◆ WHAT YOU HAVE TO DO
Copy exactly the lines from the one containing "The image size" through the last line of the records below, both included, and leave out the pictures.

*** GIVEN DATA ***

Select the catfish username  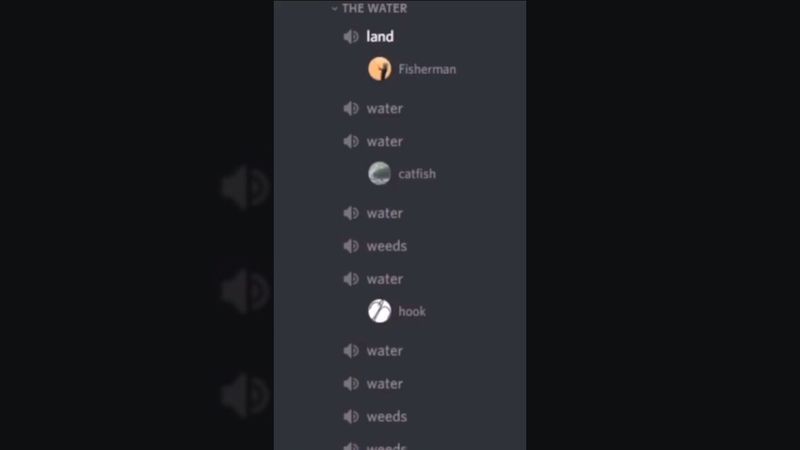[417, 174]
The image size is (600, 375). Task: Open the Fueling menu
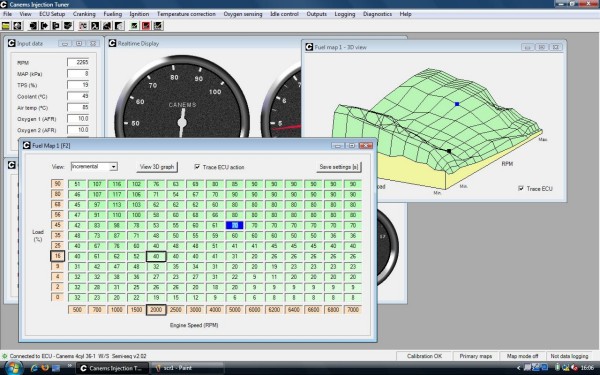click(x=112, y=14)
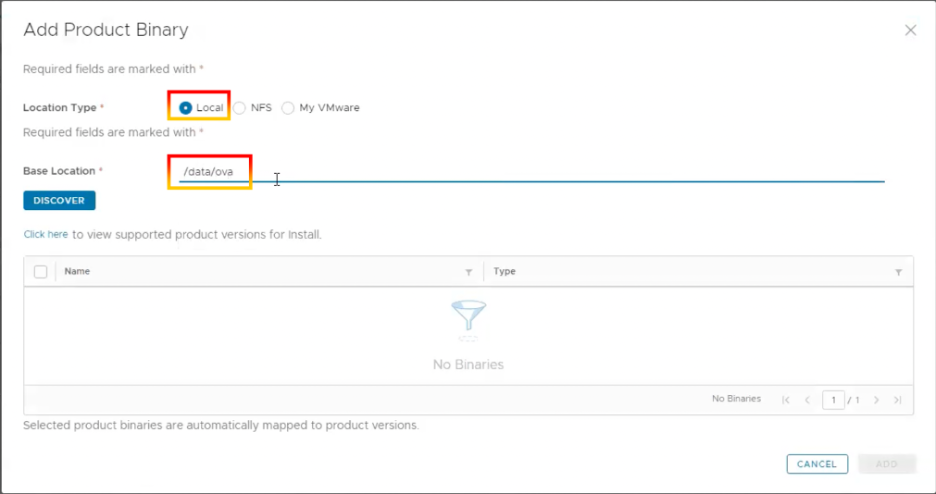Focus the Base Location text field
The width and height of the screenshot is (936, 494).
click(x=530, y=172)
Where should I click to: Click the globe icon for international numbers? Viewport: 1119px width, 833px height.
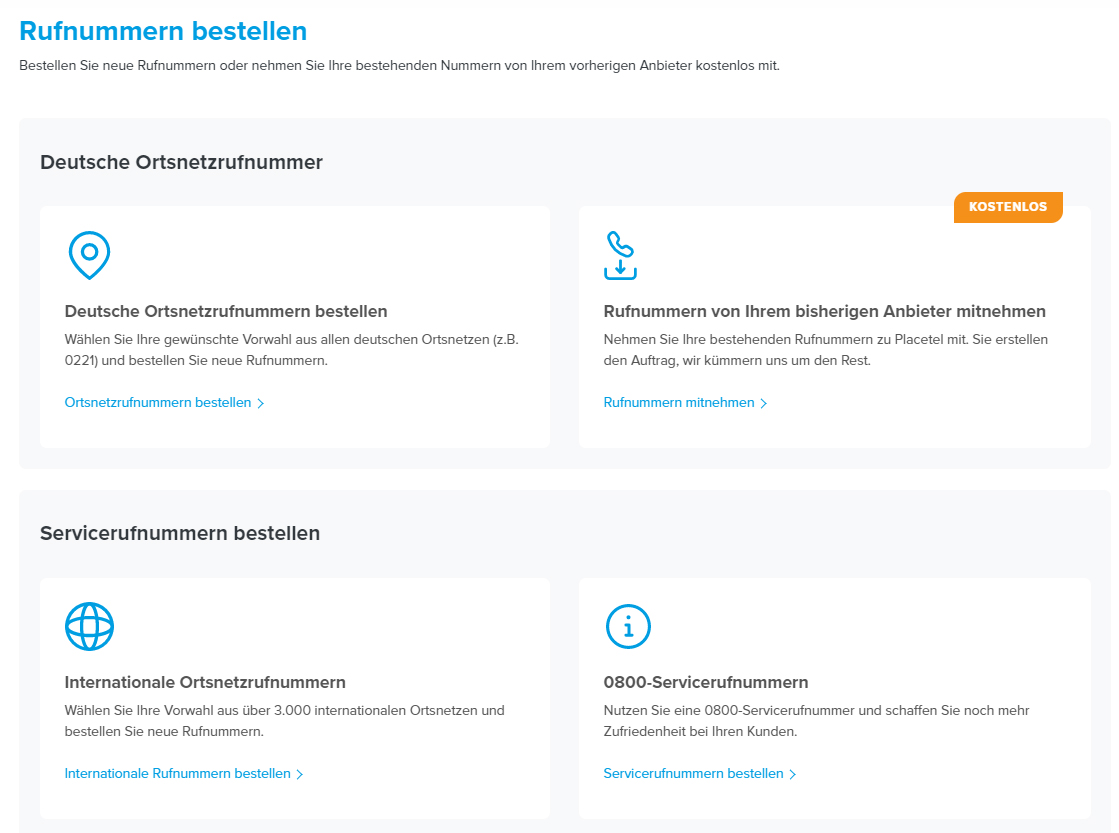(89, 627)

***

◆ OUTPUT FOR THIS TASK
The image size is (600, 375). Task: Open the Fueling menu
click(x=112, y=14)
Focus the Base Location text field
The width and height of the screenshot is (936, 494).
click(x=530, y=172)
Where should I click to: Click the globe icon for international numbers? Viewport: 1119px width, 833px height.
(89, 627)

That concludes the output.